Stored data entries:
'''
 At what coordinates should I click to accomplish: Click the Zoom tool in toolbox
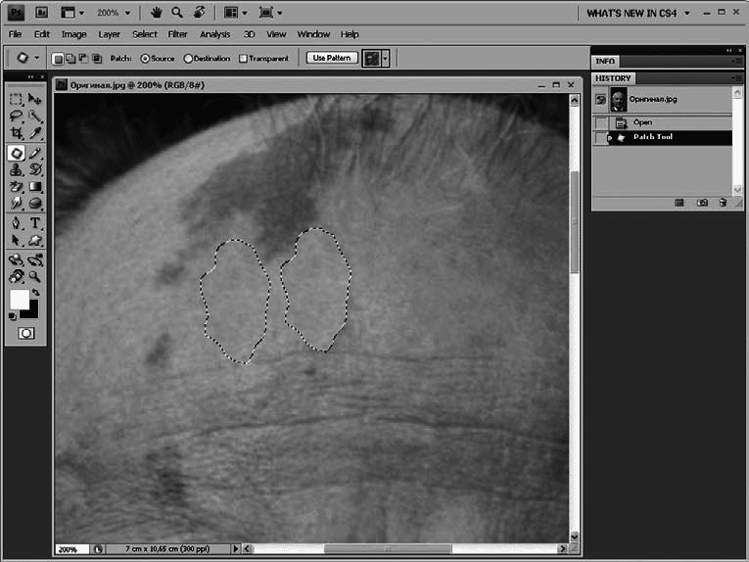[x=35, y=276]

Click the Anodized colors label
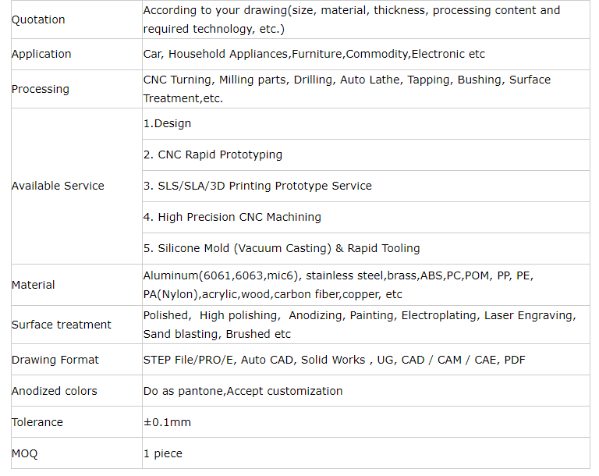(55, 391)
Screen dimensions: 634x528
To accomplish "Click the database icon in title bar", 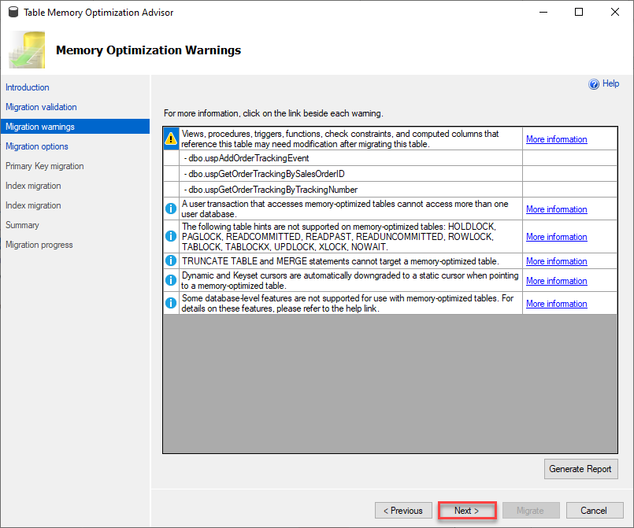I will (x=13, y=12).
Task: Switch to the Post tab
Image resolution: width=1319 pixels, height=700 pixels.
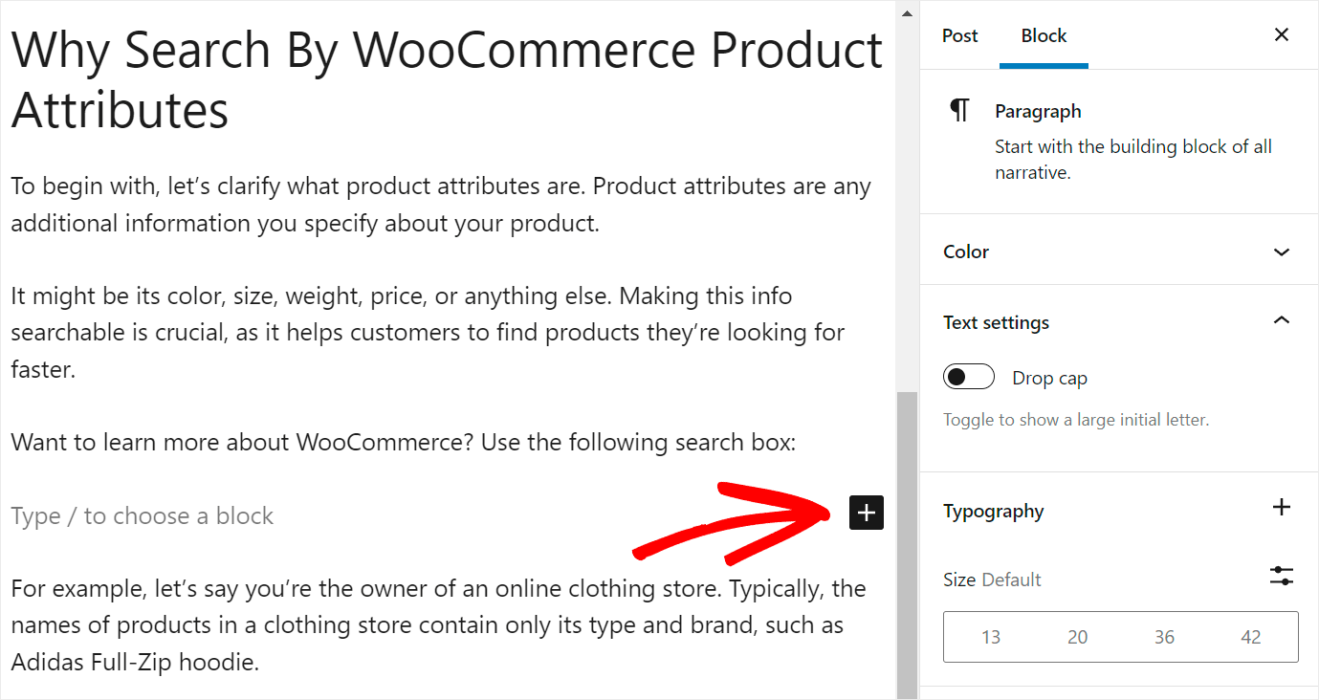Action: coord(959,36)
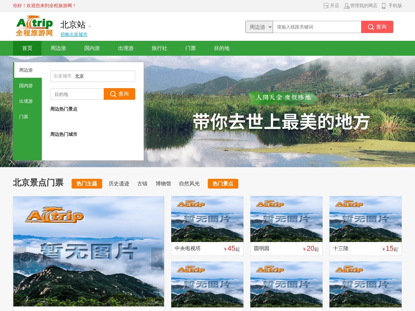Open the 周边游 category dropdown near search box
The image size is (415, 311).
[x=259, y=27]
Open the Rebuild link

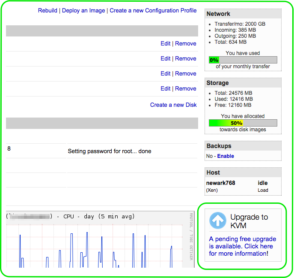point(48,10)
'''
● AIM OF THE EXERCISE
Beginning with the line that contains "Image resolution: width=1319", print exactly every line through the end of the records, both included. Omit the pictures.

● TASK OUTPUT
Image resolution: width=1319 pixels, height=700 pixels.
Action: coord(959,36)
Open the 周边游 category dropdown near search box
The image size is (415, 311).
[x=259, y=27]
Open the Rebuild link

point(48,10)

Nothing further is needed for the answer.